→ **Exercise description**
Copy out the entries below exactly as they stand, but only from the line containing "Task: Select Create" through the line containing "Open the volume dropdown in the menu bar".

→ **Records for this task**
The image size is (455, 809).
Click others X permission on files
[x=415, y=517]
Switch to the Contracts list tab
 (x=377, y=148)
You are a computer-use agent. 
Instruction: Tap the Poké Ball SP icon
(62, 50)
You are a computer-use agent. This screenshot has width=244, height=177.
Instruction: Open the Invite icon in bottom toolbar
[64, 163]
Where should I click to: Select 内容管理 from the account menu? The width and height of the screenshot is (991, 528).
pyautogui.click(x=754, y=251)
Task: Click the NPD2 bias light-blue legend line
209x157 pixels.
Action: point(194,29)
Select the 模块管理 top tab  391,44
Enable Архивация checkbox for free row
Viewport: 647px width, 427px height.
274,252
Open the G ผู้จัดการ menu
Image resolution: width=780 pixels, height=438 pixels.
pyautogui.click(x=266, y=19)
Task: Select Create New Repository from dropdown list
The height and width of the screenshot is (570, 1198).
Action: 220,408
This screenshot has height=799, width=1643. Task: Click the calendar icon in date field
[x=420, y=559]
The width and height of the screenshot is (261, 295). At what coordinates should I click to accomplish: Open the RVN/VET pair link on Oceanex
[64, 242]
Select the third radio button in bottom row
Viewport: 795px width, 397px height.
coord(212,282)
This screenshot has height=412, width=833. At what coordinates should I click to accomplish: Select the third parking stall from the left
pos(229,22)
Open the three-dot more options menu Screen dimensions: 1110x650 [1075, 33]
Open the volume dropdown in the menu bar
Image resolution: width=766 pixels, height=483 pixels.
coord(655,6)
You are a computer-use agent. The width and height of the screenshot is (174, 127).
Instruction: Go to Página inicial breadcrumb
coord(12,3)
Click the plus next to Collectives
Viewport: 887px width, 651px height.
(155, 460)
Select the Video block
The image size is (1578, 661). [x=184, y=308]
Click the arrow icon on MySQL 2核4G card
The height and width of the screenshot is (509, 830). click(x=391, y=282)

→ **Solution to the problem**
Task: Select Create New Repository from dropdown list
The height and width of the screenshot is (570, 1198).
Action: 220,408
This screenshot has height=799, width=1643. Task: Click the calendar icon in date field
[x=420, y=559]
The width and height of the screenshot is (261, 295). At what coordinates should I click to accomplish: Open the RVN/VET pair link on Oceanex
[64, 242]
Select the third radio button in bottom row
Viewport: 795px width, 397px height.
coord(212,282)
This screenshot has height=412, width=833. At what coordinates should I click to accomplish: Select the third parking stall from the left
pos(229,22)
Open the three-dot more options menu Screen dimensions: 1110x650 [1075, 33]
Open the volume dropdown in the menu bar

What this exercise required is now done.